Featuring four different landscapes, the panels trace the day from dawn to night. Each panel includes at least one person, and all frame the landscape between tall trees on either side of the painting. This way of presenting a landscape evolved from the seventeenth-century classical tradition of the idealised landscape, in which landscapes were often thought of as stage-sets or backdrops for episodes from history, mythology or the Bible. The French artist Claude particularly excelled at this type of composition. His Landscape with Hagar and the Angel is a fine example of a painting in which the central figures and the landscape beyond are flanked by trees.
Claude’s depiction of landscapes at specific times of the day (often in pairs or groups), his method of structuring his compositions and his use of light were all important precedents for Corot. But the more recent practice of sketching in oils outdoors was equally significant. Landscape sketching had been described in a number of texts including Pierre-Henri de Valenciennes’ Éléments de perspective pratique, published in 1800. Valenciennes devoted a section of his book to the four times of day including advice on the best times to paint outdoors (he advised two hours after sunrise for mornings) and suggestions for subjects, ranging from pastoral to mythological, best suited to each time. He also recommended painting four different landscapes, rather than the same location at different times, to demonstrate a greater range of effects.

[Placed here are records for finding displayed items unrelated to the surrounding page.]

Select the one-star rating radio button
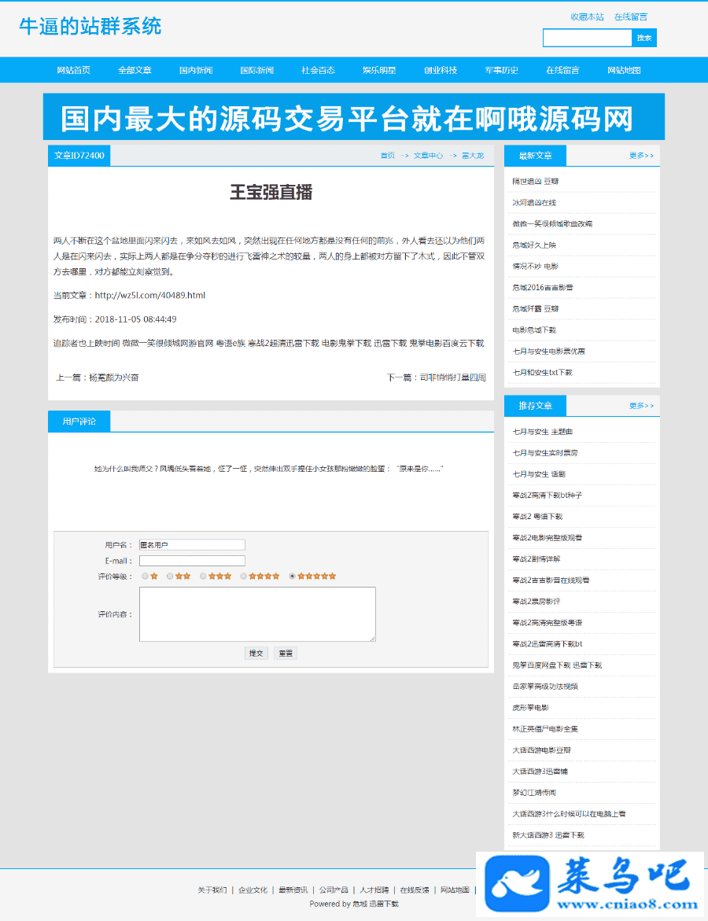pos(145,577)
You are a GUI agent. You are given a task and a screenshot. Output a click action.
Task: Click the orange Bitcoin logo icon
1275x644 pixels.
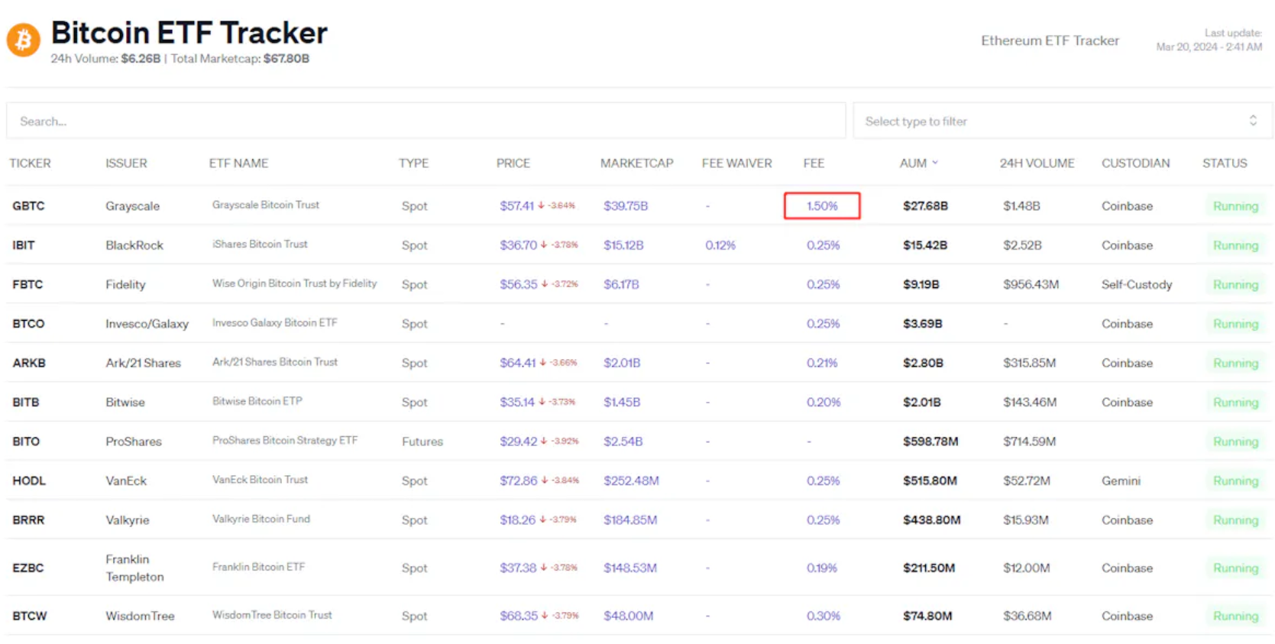click(x=24, y=40)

Corot had previously painted decorative cycles, principally for domestic settings, but this group is the largest to have survived intact. He may have painted The Four Times of Day as early as the summer of 1858, but it is difficult to be precise and the group may have been painted one or two years later. To the astonishment of Decamps, Corot completed all four paintings in a week. Decamps admired the spontaneity and confidence of Corot’s brushwork, saying to him, ‘What I have been lacking is your supreme possession: sincerity.’ These qualities were greatly admired by other artists too. Just as Corot was influenced by Claude, he himself became an important precedent for the Impressionists, particularly Monet, whose series paintings, such as Haystacks or Rouen Cathedral, depicted different times of the day.
After Decamps’ death in 1860, Corot’s paintings were bought in 1865 by Frederic, Lord Leighton. One of the first British collectors to buy Corot’s work, Leighton first met Decamps in 1855. He also visited Barbizon several times and may have previously seen the panels in Decamps’ house. When his own house in Holland Park Road, London, was completed in 1866, Leighton hung The Four Times of Day in the drawing room, although out of sequence, which was specifically designed to display them alongside other paintings from his collection.